Nie tak dawno, w kwietniu, wzięłam udział w pewnym internetowym wyzwaniu, które polegało na przerobieniu w ciągu miesiąca 200 gramów włóczki ze swoich zapasów. 200 gramów w zapasach miałam, a jakże, nawet niejedno, zaczęłam więc dziergać i ważyć i przy okazji zaczęłam zastanawiać się ile zapasów tak naprawdę mam i ile włóczki przerabiam miesięcznie, ile czasu poświęcam na dzierganie, szłam do kuchni ugotować obiad i tak myślałam, w końcu wyjęłam wagę, wyjęłam komputer, obiadu nie ugotowałam, ale za to mam teraz prześliczną tabelkę, w której widzę jak na dłoni, że zapasów mam na cztery lata niespełna (więc nie tak źle, jest duża szansa przerobić), dziennie dziergam zaskakująco mało, myślałam, że cały dzień, a tu nie. Trochę mi wstyd się przyznać, ale trudno, czas mierzę minutnikiem. I nawet nie jest to czysta fiksacja, ale pomaga mi się skupić na dzierganiu bez ciągłego sprawdzania co nowego w Internecie. Włączam sobie minutnik na godzinę i wpisuję w notatnik w telefonie, raz w tygodniu wpisuję w tabelkę. Tabelka liczy mi ile zrobiłam w roku robótek, ile wyrobiłam gramów, ile poświęciłam godzin i ile kupiłam (brakło mi na kocyki i musiałam). Nie wiem, czy tabelka przemieniła mnie całkiem i na stałe, ale bardzo się z nią lubię póki co. W jakimś stopniu poczułam się odgruzowana z motków i widzę naocznie jak ich ubywa.

 


Widzę też, że w tym roku przeważnie robię kocyki dla wnucząt - pod nazwą robótki jest liczba godzin. Kocyki są pełnowymiarowe i nie da się ich robić bez przerwy, trzeba mieć małą odskocznię, żeby się nie znudzić i nie przygnębić. Jedną odskocznią był zielony boxy sweter z Safranu. Robił się bardzo szybko, może dlatego właśnie, że był odskocznią i ucieczką. 

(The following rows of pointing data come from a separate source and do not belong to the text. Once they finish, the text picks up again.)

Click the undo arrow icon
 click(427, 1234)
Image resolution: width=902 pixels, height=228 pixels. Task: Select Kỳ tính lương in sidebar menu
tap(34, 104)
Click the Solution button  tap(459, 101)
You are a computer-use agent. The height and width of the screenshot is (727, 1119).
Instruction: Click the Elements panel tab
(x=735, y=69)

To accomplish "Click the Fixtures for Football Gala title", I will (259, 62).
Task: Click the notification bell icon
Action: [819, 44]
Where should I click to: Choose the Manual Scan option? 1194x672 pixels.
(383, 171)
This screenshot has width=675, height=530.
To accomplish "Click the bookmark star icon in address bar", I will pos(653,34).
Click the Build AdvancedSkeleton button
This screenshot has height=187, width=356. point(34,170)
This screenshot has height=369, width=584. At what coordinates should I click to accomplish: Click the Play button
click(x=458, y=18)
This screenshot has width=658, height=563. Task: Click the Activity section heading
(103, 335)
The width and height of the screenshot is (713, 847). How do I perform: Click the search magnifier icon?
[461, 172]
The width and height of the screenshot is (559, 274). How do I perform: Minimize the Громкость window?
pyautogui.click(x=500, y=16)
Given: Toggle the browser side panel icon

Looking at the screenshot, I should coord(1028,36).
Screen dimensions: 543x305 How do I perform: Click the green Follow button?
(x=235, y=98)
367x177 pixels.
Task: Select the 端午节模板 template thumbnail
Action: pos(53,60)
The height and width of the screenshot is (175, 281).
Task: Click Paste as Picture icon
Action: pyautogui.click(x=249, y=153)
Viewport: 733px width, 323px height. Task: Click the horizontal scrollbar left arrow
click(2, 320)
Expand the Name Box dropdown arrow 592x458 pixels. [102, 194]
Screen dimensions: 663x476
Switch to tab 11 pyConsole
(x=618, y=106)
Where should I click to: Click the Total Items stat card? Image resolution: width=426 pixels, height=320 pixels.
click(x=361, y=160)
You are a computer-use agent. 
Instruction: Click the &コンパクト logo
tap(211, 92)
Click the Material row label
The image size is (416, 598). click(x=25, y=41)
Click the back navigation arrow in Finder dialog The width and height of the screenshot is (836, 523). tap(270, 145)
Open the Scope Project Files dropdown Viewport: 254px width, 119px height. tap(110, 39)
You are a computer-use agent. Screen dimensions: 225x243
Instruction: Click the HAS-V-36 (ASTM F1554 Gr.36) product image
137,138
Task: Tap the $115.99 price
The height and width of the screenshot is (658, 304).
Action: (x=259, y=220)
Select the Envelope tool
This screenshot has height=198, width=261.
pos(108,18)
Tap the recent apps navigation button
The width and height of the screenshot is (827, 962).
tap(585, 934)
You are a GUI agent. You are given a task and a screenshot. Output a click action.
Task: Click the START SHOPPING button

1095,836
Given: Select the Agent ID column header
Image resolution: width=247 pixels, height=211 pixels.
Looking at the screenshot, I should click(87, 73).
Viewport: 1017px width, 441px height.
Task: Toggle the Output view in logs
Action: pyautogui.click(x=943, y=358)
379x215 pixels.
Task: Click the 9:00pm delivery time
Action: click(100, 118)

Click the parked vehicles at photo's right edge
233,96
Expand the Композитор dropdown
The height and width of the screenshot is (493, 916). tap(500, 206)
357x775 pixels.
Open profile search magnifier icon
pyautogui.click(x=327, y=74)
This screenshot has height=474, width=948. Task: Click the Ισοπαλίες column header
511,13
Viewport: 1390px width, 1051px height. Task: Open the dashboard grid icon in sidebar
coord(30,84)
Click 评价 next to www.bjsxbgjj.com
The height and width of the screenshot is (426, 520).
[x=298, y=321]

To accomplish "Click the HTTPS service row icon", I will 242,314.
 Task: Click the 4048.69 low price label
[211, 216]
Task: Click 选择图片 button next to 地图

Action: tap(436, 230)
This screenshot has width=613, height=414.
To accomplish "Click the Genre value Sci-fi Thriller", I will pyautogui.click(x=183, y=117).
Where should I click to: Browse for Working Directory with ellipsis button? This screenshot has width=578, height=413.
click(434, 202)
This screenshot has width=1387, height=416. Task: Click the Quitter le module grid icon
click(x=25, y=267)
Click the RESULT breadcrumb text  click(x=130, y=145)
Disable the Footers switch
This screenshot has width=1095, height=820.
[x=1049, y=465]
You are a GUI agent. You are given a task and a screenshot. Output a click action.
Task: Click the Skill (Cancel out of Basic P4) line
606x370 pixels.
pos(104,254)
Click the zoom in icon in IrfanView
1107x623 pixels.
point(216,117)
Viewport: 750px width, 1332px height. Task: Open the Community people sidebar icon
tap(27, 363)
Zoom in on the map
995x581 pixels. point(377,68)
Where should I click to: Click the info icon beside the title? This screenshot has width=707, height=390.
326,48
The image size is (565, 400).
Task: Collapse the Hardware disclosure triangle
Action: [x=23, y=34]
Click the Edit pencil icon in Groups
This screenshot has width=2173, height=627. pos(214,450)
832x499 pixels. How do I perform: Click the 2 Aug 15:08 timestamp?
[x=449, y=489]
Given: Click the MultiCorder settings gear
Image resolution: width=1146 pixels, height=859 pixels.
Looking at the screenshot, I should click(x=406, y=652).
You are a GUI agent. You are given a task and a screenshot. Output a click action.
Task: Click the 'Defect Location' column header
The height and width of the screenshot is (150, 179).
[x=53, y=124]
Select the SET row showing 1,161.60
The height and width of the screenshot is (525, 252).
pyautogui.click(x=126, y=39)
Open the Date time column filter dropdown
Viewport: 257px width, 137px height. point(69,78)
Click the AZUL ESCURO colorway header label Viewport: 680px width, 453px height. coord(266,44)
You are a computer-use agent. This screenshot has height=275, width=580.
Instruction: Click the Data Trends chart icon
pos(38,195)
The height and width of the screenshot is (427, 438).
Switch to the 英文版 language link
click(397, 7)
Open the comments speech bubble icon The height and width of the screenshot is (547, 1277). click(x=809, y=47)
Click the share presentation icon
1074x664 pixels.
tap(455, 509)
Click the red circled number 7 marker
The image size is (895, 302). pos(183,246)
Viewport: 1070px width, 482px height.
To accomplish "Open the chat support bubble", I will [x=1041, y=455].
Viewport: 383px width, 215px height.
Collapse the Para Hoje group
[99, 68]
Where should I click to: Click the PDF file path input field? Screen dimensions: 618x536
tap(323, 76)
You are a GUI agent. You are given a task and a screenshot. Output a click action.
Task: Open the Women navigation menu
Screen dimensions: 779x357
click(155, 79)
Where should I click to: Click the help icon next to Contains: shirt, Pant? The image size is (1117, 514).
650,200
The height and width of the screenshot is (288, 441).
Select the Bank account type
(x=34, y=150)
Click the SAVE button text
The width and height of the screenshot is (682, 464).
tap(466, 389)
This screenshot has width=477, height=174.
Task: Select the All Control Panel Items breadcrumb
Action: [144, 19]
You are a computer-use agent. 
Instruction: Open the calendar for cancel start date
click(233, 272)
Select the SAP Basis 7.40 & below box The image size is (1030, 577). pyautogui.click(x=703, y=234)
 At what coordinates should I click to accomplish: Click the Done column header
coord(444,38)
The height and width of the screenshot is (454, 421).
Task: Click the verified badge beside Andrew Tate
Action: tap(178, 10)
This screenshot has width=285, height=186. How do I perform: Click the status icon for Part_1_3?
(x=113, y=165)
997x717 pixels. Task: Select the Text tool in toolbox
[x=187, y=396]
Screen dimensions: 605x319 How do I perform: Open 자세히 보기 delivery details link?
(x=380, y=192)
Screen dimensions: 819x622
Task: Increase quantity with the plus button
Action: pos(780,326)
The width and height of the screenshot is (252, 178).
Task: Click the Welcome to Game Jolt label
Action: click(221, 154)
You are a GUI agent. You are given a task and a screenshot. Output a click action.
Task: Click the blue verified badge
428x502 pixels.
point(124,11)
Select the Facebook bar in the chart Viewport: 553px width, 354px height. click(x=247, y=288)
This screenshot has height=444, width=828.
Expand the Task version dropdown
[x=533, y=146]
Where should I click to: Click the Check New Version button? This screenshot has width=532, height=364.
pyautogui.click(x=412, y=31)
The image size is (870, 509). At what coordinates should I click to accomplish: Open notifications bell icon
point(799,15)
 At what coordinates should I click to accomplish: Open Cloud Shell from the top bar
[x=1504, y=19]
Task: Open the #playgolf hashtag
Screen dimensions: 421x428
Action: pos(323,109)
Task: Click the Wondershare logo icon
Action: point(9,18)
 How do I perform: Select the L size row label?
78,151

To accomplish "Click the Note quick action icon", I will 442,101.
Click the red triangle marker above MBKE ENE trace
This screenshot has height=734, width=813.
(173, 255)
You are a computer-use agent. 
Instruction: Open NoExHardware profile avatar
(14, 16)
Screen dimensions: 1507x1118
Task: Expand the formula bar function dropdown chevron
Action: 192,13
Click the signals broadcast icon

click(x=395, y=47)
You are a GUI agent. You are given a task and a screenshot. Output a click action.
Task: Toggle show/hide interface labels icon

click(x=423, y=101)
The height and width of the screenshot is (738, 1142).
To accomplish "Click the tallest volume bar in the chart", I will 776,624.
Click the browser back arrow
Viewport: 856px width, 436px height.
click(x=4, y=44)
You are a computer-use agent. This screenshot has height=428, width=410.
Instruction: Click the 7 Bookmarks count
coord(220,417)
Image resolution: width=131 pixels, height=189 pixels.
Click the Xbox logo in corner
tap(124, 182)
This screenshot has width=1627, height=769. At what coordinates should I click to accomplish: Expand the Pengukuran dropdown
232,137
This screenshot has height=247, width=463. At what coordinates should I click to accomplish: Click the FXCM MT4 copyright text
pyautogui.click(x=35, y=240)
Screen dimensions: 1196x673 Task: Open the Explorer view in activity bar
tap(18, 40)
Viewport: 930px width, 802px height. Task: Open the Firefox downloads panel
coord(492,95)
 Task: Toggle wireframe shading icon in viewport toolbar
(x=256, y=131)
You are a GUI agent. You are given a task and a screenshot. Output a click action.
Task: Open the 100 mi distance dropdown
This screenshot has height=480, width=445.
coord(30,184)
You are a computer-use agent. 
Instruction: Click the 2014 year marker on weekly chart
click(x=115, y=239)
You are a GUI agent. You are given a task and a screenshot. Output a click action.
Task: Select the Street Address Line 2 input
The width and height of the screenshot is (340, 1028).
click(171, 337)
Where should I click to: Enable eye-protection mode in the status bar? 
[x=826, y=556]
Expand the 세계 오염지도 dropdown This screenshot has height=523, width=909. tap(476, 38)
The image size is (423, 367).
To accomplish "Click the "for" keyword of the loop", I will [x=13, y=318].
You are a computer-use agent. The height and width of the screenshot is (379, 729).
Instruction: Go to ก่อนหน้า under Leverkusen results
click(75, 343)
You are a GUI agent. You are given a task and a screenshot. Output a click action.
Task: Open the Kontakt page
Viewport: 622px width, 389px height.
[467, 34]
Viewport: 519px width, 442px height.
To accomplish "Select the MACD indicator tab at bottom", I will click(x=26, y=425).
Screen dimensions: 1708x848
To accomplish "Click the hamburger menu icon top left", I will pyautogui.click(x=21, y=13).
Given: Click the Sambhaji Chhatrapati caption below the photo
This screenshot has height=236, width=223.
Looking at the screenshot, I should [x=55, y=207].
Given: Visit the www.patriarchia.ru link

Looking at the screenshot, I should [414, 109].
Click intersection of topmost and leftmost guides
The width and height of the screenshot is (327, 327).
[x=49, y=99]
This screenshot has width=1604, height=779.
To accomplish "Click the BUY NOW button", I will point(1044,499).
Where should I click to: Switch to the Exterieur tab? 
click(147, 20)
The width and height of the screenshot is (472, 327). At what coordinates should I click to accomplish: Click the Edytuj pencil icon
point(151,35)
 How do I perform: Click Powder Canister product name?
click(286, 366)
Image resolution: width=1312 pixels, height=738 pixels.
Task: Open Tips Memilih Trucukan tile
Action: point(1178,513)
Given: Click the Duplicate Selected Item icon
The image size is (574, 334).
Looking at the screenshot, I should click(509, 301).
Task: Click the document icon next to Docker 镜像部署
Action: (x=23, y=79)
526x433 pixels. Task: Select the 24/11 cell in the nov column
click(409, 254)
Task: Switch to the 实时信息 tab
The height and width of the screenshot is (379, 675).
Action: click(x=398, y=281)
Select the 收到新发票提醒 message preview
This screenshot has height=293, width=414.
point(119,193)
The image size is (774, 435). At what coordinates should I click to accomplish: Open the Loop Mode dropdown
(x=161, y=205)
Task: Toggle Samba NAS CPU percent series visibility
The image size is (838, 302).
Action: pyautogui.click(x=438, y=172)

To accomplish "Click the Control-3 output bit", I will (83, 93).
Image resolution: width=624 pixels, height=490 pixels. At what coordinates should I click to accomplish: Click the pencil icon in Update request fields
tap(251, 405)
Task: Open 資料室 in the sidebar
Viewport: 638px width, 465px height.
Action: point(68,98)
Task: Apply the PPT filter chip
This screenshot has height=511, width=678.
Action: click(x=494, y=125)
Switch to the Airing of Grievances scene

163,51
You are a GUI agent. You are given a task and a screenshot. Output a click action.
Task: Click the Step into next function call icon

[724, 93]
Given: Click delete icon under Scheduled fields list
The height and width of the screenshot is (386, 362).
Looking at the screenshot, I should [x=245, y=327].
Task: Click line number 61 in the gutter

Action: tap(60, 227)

Bardzo jest milutki, lejący i wygodny. 

Teraz mam kolejną odskocznię, w kolorze fuksji, brakuje jej tylko rękawów, ale o niej w kolejnym odcinku. Może rękawy zrobię po kocykach, jeden praktycznie skończony poza chowaniem nitek i pomponami, drugiemu brakuje pół metra. Powinnam szybko zrobić, bo za oknem na ogół pada. I grzmi. Taki wywczas.


Mam nadzieję, że u Was bardziej słonecznie i mniej burzowo i mam nadzieję że moje przemiany powiodą się przynajmniej w zakresie blogowej systematyczności. Dziękuję Wam za odwiedziny i przemiłe komentarze, dobrego dnia!